In India, companies tend to want to go public, ready or not.

But India's benchmark stock index <.BSESN> is down more than a fifth this year, and 13 rate interest increases since early 2010 by the central bank have pushed up borrowing costs, slowed economic growth and made investors wary.

Private equity exits through the Indian IPO market dropped 66 percent this year to $85 million in 15 deals, according to data from VCCircle.

Overall, some $7 billion worth of public offers were either scrapped or deferred in 2011, of which $1.8 billion was backed by private equity investors, SMC Global said in a recent study.

However, secondary market private equity transactions are up 9 percent this year to $704 million in 29 deals, from $646 million in 14 deals last year, according to VCCircle data, and industry players expect that figure to grow.

SECOND-HAND SHOPPING

While private equity investors in India have generally been reluctant to sell to another buyout firm, as a partial exit through a secondary sale does not provide the liquidity that an IPO does, the current environment and pressure to exit are forcing a re-think.

A secondary sale should not be viewed as a forbidden option, as it sometimes is, KPMG said in a recent report on Indian private equity.

Secondary transactions offer relatively high returns...As the industry matures, more and more PE-funded companies will come up for sale, it said.

Recent deals include the partial exit in November by UK-based Aureos Capital, when it sold part of its $15 million investment in Continental Warehousing Corp to U.S. fund Warburg Pincus, which invested about $100 million in the company.

Earlier this year, Kotak Realty Fund, a unit of India's Kotak Mahindra Bank sold its holding in Peepul Tree Properties to local rival Tata Realty Fund for $115 million.

The KPMG study said about one-third of private equity investments in India are in the red.

In an exit environment driven by IPOs, such underperformers would indeed be hard to exit, it said.

GHOSTS OF INVESTMENTS PAST

Private equity funds invested more than $31.5 billion in India between 2006 and 2008, according to KPMG.

Assuming a five-year holding period and funds' expectations for returns of roughly three times, Indian exits valued at roughly $95 billion are poised to take place over the next three years, or $28 billion of exits per year, the study found.

By comparison, private equity funds spent a total of just $14 billion in Indian in their most active year of 2007, KPMG said.

Investors in private equity funds, known as limited partners, typically commit their money for 10 years, but fund managers generally like to turn over specific investments after roughly five years.

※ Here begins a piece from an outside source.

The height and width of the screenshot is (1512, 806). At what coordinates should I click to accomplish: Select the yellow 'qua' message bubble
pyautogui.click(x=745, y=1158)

Fund managers are definitely under pressure...as their average holding period is increasing, said Ajit Kumar, India head of Dubai-based fund Evolvence Capital, who expects a growing number of secondary exits as the industry matures.

Evolvence has invested about $400 million in India and is raising a $400 million India-dedicated fund.

We may see improvement in secondary deal volumes in the second half of 2012. The public markets are also likely to turn better, he said.

Meanwhile, worries about the fate of boom-era investments have dampened sentiment in the fundraising market, as some 60 India-focused funds attempt to raise about $15 billion.

Investors whose previous investments in Indian private equity deals have not yet borne fruit may be reluctant to write checks to fund managers this time around.

Ironically, those investments made then are proving to be one of the most vital roadblocks confronting the industry today, said Subbu Subramaniam, who was a founding partner at Baring India before setting up his own private equity firm, M-Cap fund advisors.